Why? Are there no conceivable lotteries with that probability of winning? (There are, e.g. if I bought multiple tickets). Is there no evidence that we could see in order to update this prediction? (There is, e.g. the number of tickets sold, the outcomes of past lotteries, etc). I continue to not understand what standard of “garbage” you’re using.
So, I guess it depends on exactly how far back you want to go when erasing your background knowledge to try to form the concept of a prior. I was assuming you still knew something about the structure of the problem, i.e. that there would be a bunch of tickets sold, that you have only bought one, etc. But you’re right that you could recategorize those as evidence in which case the proper prior wouldn’t depend on them.
If you take this to the extreme you could say that the prior for every sentence should be the same, because the minimum amount of knowledge you could have about a sentence is just “There is a sentence”. You could then treat all facts about the number of words in the sentence, the instances in which you have observed people using those words, etc. as observations to be updated on.
It is tempting to say that the prior for every sentence should be 0.5 in this case (in which case a “garbage prediction” would just be one that is sufficiently far away from 0.5 on a log-odds scale), but it is not so clear that a “randomly chosen” sentence (whatever that means) has a 0.5 probability of being true. If by a “randomly chosen” sentence we mean the kinds of sentences that people are likely to say, then estimating the probability of such a sentence requires all of the background knowledge that we have, and we are left with the same problem.
Maybe all of this is an irrelevant digression. After rereading your previous comments, it occurs to me that maybe I should put it this way: After updating, you have a bunch of people who all have a small probability for “the earth is flat”, but they may have slightly different probabilities due to different genetic predispositions.
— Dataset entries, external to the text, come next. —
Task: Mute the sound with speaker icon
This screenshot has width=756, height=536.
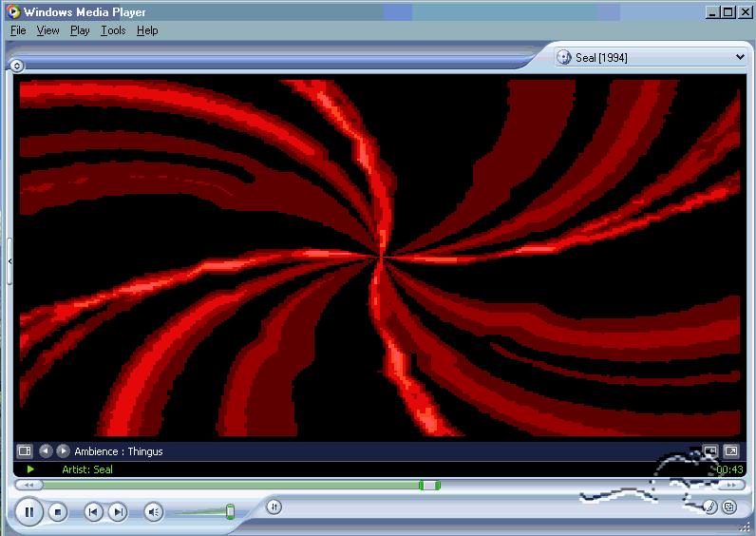Action: pos(154,512)
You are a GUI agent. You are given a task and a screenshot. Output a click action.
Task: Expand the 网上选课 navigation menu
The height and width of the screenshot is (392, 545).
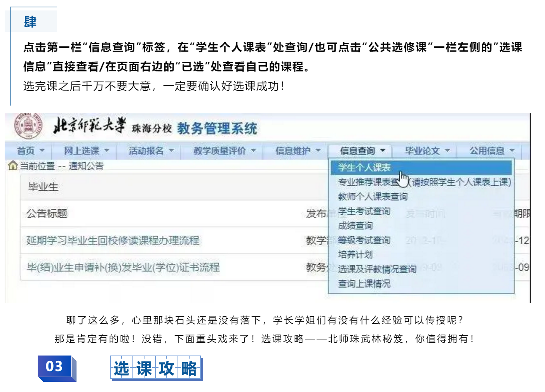86,151
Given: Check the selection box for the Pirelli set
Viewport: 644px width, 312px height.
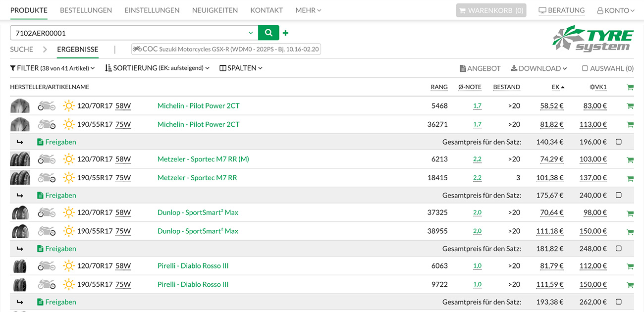Looking at the screenshot, I should coord(618,302).
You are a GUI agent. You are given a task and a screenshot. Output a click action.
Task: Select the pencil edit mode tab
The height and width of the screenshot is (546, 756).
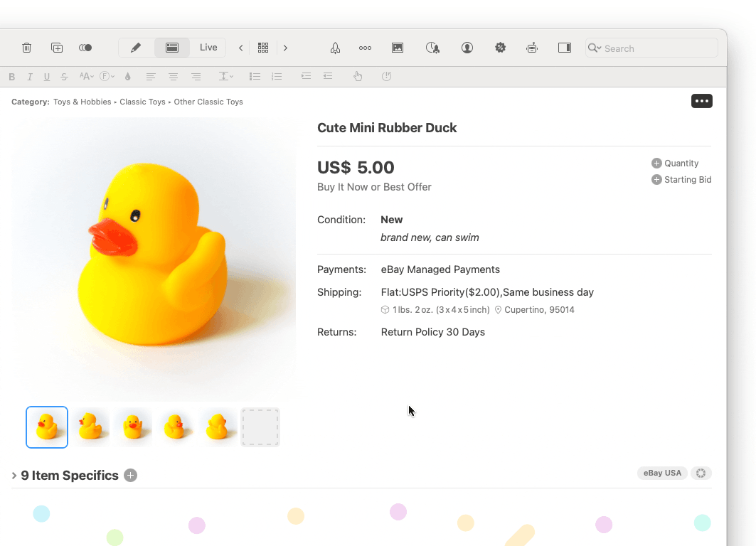pos(136,48)
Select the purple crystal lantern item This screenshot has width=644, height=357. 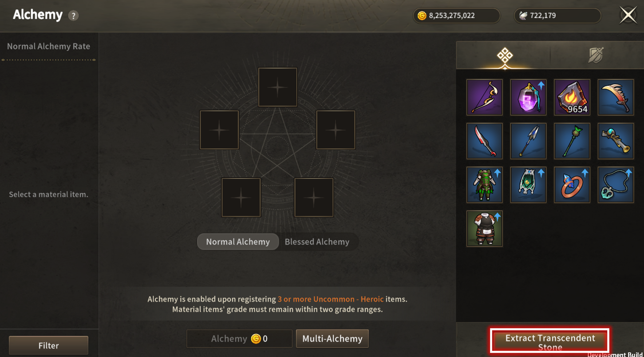pos(528,97)
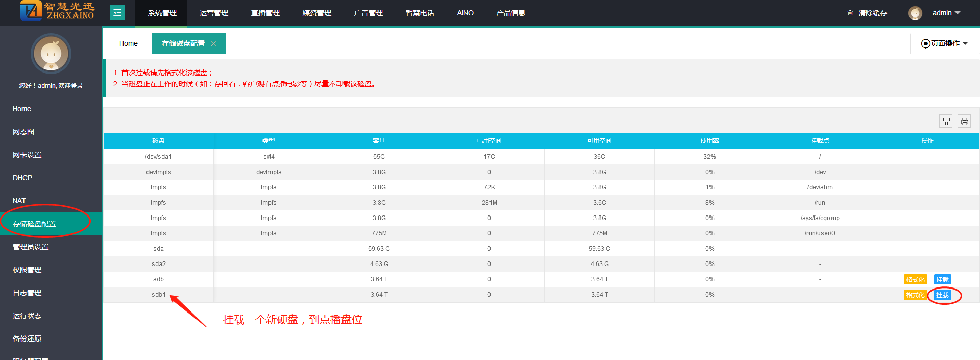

Are you saying that you don’t think averaging makes sense here? There is no issue with the predictions being garbage, we both agree that they are not garbage. The question is just whether to average them.
If you’ve already observed all the possible evidence, then your prediction is not a “prior” any more, in any sense of the word. Also, both total tickets sold and the number of tickets someone bought are variables. If I know that there is a lottery in the real world, I don’t usually know how many tickets they really sold (or will sell), and I’m usually allowed to buy more than one (although it’s hard for me to not know how many I have).
I think that Hanson wants to average before updating. Although if everyone is a perfect bayesian and saw the same evidence, then maybe there isn’t a huge difference between averaging before or after the update.
Either way, my position is that averaging is not justified without additional assumptions. Though I’m not saying that averaging is necessarily harmful either.
If you are doing a log-odds average then it doesn’t matter whether you do it before or after updating.
Like I pointed out in my previous comment the question “how much evidence have I observed / taken into account?” is a continuous question with no obvious “minimum” answer. The answer “I know that a bunch of tickets will be sold, and that I will only buy a few” seems to me to not be a “maximum” answer either, so beliefs based on it seem reasonable to call a “prior”, even if under some framings they are a posterior. Though really it is pointless to talk about what is a prior if we don’t have some specific set of observations in mind that we want our prior to be prior to.